▼
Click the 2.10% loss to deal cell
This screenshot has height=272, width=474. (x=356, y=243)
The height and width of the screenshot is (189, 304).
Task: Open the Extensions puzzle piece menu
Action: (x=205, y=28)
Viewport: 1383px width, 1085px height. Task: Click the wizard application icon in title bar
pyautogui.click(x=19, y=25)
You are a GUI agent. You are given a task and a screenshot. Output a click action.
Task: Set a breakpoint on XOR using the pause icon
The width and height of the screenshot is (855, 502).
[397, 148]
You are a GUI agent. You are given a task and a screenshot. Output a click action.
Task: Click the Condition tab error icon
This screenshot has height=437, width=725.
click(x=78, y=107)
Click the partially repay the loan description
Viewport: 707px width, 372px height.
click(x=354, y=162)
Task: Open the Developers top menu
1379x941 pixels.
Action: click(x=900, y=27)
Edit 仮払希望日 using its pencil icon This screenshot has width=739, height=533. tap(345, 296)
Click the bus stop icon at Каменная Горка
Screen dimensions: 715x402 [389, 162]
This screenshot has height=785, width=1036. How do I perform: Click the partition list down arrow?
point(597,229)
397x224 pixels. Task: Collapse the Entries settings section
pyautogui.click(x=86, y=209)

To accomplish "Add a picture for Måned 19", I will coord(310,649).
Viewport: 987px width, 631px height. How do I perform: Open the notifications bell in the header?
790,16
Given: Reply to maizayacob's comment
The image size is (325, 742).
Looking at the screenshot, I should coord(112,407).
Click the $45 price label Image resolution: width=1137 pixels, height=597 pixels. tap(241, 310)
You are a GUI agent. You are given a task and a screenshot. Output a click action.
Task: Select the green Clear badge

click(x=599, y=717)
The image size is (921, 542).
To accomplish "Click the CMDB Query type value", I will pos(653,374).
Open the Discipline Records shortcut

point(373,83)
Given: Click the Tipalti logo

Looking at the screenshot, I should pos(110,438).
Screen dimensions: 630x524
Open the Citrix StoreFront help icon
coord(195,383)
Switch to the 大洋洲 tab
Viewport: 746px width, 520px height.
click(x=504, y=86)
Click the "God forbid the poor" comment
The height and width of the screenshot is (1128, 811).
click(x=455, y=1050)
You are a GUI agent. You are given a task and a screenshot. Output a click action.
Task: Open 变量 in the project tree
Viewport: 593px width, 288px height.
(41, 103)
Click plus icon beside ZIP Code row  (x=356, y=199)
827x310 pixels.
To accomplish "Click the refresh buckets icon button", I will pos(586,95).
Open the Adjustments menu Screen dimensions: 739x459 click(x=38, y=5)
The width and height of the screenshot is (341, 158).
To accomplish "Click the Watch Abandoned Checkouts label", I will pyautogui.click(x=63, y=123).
▲
_Directions for this task_
The records above should be repeated in full, exactly as given.

_Answer to this exercise_
Click the 2.10% loss to deal cell
This screenshot has height=272, width=474. (x=356, y=243)
The height and width of the screenshot is (189, 304).
Task: Open the Extensions puzzle piece menu
Action: (x=205, y=28)
Viewport: 1383px width, 1085px height. Task: Click the wizard application icon in title bar
pyautogui.click(x=19, y=25)
You are a GUI agent. You are given a task and a screenshot. Output a click action.
Task: Set a breakpoint on XOR using the pause icon
The width and height of the screenshot is (855, 502).
[397, 148]
You are a GUI agent. You are given a task and a screenshot. Output a click action.
Task: Click the Condition tab error icon
This screenshot has height=437, width=725.
click(x=78, y=107)
Click the partially repay the loan description
Viewport: 707px width, 372px height.
click(x=354, y=162)
Task: Open the Developers top menu
1379x941 pixels.
Action: click(x=900, y=27)
Edit 仮払希望日 using its pencil icon This screenshot has width=739, height=533. tap(345, 296)
Click the bus stop icon at Каменная Горка
Screen dimensions: 715x402 [389, 162]
This screenshot has height=785, width=1036. How do I perform: Click the partition list down arrow?
point(597,229)
397x224 pixels. Task: Collapse the Entries settings section
pyautogui.click(x=86, y=209)

To accomplish "Add a picture for Måned 19", I will coord(310,649).
Viewport: 987px width, 631px height. How do I perform: Open the notifications bell in the header?
790,16
Given: Reply to maizayacob's comment
The image size is (325, 742).
Looking at the screenshot, I should coord(112,407).
Click the $45 price label Image resolution: width=1137 pixels, height=597 pixels. tap(241, 310)
You are a GUI agent. You are given a task and a screenshot. Output a click action.
Task: Select the green Clear badge

click(x=599, y=717)
The image size is (921, 542).
To accomplish "Click the CMDB Query type value", I will pos(653,374).
Open the Discipline Records shortcut

point(373,83)
Given: Click the Tipalti logo

Looking at the screenshot, I should pos(110,438).
Screen dimensions: 630x524
Open the Citrix StoreFront help icon
coord(195,383)
Switch to the 大洋洲 tab
Viewport: 746px width, 520px height.
click(x=504, y=86)
Click the "God forbid the poor" comment
The height and width of the screenshot is (1128, 811).
click(x=455, y=1050)
You are a GUI agent. You are given a task and a screenshot. Output a click action.
Task: Open 变量 in the project tree
Viewport: 593px width, 288px height.
(41, 103)
Click plus icon beside ZIP Code row  (x=356, y=199)
827x310 pixels.
To accomplish "Click the refresh buckets icon button", I will pos(586,95).
Open the Adjustments menu Screen dimensions: 739x459 click(x=38, y=5)
The width and height of the screenshot is (341, 158).
To accomplish "Click the Watch Abandoned Checkouts label", I will pyautogui.click(x=63, y=123).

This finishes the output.